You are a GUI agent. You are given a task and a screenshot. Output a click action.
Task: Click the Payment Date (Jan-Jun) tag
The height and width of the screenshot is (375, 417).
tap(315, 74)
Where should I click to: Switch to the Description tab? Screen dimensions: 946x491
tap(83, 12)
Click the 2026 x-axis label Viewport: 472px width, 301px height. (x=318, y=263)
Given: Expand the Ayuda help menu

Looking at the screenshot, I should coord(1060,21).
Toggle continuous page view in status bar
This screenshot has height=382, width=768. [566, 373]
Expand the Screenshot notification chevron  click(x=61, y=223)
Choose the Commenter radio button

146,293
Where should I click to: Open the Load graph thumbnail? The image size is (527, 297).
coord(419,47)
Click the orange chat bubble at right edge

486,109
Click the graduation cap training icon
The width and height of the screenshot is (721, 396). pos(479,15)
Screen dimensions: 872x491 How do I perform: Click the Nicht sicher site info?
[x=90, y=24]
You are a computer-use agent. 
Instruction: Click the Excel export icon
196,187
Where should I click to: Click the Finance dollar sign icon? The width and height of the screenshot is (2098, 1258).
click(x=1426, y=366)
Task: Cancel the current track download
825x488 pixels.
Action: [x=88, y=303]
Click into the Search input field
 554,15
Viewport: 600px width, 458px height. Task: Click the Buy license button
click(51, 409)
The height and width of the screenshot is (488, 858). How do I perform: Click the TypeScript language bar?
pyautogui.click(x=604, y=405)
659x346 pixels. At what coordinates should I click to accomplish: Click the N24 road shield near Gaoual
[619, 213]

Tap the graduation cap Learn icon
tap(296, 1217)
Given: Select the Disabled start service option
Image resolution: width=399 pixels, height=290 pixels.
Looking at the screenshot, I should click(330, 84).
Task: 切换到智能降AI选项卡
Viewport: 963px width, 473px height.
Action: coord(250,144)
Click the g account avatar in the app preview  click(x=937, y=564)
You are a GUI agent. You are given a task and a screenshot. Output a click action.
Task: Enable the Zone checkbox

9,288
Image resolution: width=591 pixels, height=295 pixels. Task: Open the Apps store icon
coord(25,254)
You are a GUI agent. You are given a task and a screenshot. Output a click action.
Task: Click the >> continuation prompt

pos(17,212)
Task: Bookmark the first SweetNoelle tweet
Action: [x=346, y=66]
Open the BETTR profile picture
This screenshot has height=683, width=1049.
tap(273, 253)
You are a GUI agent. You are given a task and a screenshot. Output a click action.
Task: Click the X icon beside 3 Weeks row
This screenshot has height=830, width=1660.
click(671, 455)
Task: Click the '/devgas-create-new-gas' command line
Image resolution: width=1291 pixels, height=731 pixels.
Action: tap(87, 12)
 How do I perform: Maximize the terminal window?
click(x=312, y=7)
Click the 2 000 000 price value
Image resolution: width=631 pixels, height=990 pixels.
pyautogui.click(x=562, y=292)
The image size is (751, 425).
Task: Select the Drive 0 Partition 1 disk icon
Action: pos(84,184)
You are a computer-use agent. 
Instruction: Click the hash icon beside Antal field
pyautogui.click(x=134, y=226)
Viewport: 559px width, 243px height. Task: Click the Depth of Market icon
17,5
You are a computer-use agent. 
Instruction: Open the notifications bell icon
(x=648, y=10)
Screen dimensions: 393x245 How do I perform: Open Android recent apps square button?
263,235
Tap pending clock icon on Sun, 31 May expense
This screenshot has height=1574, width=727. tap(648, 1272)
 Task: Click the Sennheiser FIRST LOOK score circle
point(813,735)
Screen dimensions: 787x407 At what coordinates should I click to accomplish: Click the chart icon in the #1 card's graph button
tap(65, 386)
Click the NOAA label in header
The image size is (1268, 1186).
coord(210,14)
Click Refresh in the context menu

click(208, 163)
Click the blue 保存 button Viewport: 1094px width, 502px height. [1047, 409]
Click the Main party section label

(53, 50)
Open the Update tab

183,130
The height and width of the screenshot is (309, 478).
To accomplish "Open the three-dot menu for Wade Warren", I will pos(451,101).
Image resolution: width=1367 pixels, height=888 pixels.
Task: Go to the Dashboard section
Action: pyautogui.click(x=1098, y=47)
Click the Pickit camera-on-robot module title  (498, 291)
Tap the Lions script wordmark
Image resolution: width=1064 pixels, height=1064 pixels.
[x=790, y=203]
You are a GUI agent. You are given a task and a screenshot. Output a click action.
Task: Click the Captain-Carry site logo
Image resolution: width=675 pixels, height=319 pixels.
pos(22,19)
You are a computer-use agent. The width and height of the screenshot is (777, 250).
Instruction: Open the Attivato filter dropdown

- - - -

SHORT TASK – Reproduce all of the entries above line for line, without any changes.

SOLUTION TO THE PROBLEM –
You are a GUI agent. You are given a task and a screenshot. Output a click action.
Task: Click the Payment Date (Jan-Jun) tag
The height and width of the screenshot is (375, 417).
tap(315, 74)
Where should I click to: Switch to the Description tab? Screen dimensions: 946x491
tap(83, 12)
Click the 2026 x-axis label Viewport: 472px width, 301px height. (x=318, y=263)
Given: Expand the Ayuda help menu

Looking at the screenshot, I should coord(1060,21).
Toggle continuous page view in status bar
This screenshot has height=382, width=768. [566, 373]
Expand the Screenshot notification chevron  click(x=61, y=223)
Choose the Commenter radio button

146,293
Where should I click to: Open the Load graph thumbnail? The image size is (527, 297).
coord(419,47)
Click the orange chat bubble at right edge

486,109
Click the graduation cap training icon
The width and height of the screenshot is (721, 396). pos(479,15)
Screen dimensions: 872x491 How do I perform: Click the Nicht sicher site info?
[x=90, y=24]
You are a computer-use agent. 
Instruction: Click the Excel export icon
196,187
Where should I click to: Click the Finance dollar sign icon? The width and height of the screenshot is (2098, 1258).
click(x=1426, y=366)
Task: Cancel the current track download
825x488 pixels.
Action: [x=88, y=303]
Click into the Search input field
 554,15
Viewport: 600px width, 458px height. Task: Click the Buy license button
click(51, 409)
The height and width of the screenshot is (488, 858). How do I perform: Click the TypeScript language bar?
pyautogui.click(x=604, y=405)
659x346 pixels. At what coordinates should I click to accomplish: Click the N24 road shield near Gaoual
[619, 213]

Tap the graduation cap Learn icon
tap(296, 1217)
Given: Select the Disabled start service option
Image resolution: width=399 pixels, height=290 pixels.
Looking at the screenshot, I should click(330, 84).
Task: 切换到智能降AI选项卡
Viewport: 963px width, 473px height.
Action: coord(250,144)
Click the g account avatar in the app preview  click(x=937, y=564)
You are a GUI agent. You are given a task and a screenshot. Output a click action.
Task: Enable the Zone checkbox

9,288
Image resolution: width=591 pixels, height=295 pixels. Task: Open the Apps store icon
coord(25,254)
You are a GUI agent. You are given a task and a screenshot. Output a click action.
Task: Click the >> continuation prompt

pos(17,212)
Task: Bookmark the first SweetNoelle tweet
Action: [x=346, y=66]
Open the BETTR profile picture
This screenshot has height=683, width=1049.
tap(273, 253)
You are a GUI agent. You are given a task and a screenshot. Output a click action.
Task: Click the X icon beside 3 Weeks row
This screenshot has height=830, width=1660.
click(671, 455)
Task: Click the '/devgas-create-new-gas' command line
Image resolution: width=1291 pixels, height=731 pixels.
Action: tap(87, 12)
 How do I perform: Maximize the terminal window?
click(x=312, y=7)
Click the 2 000 000 price value
Image resolution: width=631 pixels, height=990 pixels.
pyautogui.click(x=562, y=292)
The image size is (751, 425).
Task: Select the Drive 0 Partition 1 disk icon
Action: pos(84,184)
You are a computer-use agent. 
Instruction: Click the hash icon beside Antal field
pyautogui.click(x=134, y=226)
Viewport: 559px width, 243px height. Task: Click the Depth of Market icon
17,5
You are a computer-use agent. 
Instruction: Open the notifications bell icon
(x=648, y=10)
Screen dimensions: 393x245 How do I perform: Open Android recent apps square button?
263,235
Tap pending clock icon on Sun, 31 May expense
This screenshot has height=1574, width=727. tap(648, 1272)
 Task: Click the Sennheiser FIRST LOOK score circle
point(813,735)
Screen dimensions: 787x407 At what coordinates should I click to accomplish: Click the chart icon in the #1 card's graph button
tap(65, 386)
Click the NOAA label in header
The image size is (1268, 1186).
coord(210,14)
Click Refresh in the context menu

click(208, 163)
Click the blue 保存 button Viewport: 1094px width, 502px height. [1047, 409]
Click the Main party section label

(53, 50)
Open the Update tab

183,130
The height and width of the screenshot is (309, 478).
To accomplish "Open the three-dot menu for Wade Warren", I will pos(451,101).
Image resolution: width=1367 pixels, height=888 pixels.
Task: Go to the Dashboard section
Action: pyautogui.click(x=1098, y=47)
Click the Pickit camera-on-robot module title  (498, 291)
Tap the Lions script wordmark
Image resolution: width=1064 pixels, height=1064 pixels.
[x=790, y=203]
You are a GUI agent. You are given a task and a screenshot. Output a click action.
Task: Click the Captain-Carry site logo
Image resolution: width=675 pixels, height=319 pixels.
pos(22,19)
You are a computer-use agent. The width and height of the screenshot is (777, 250).
Instruction: Open the Attivato filter dropdown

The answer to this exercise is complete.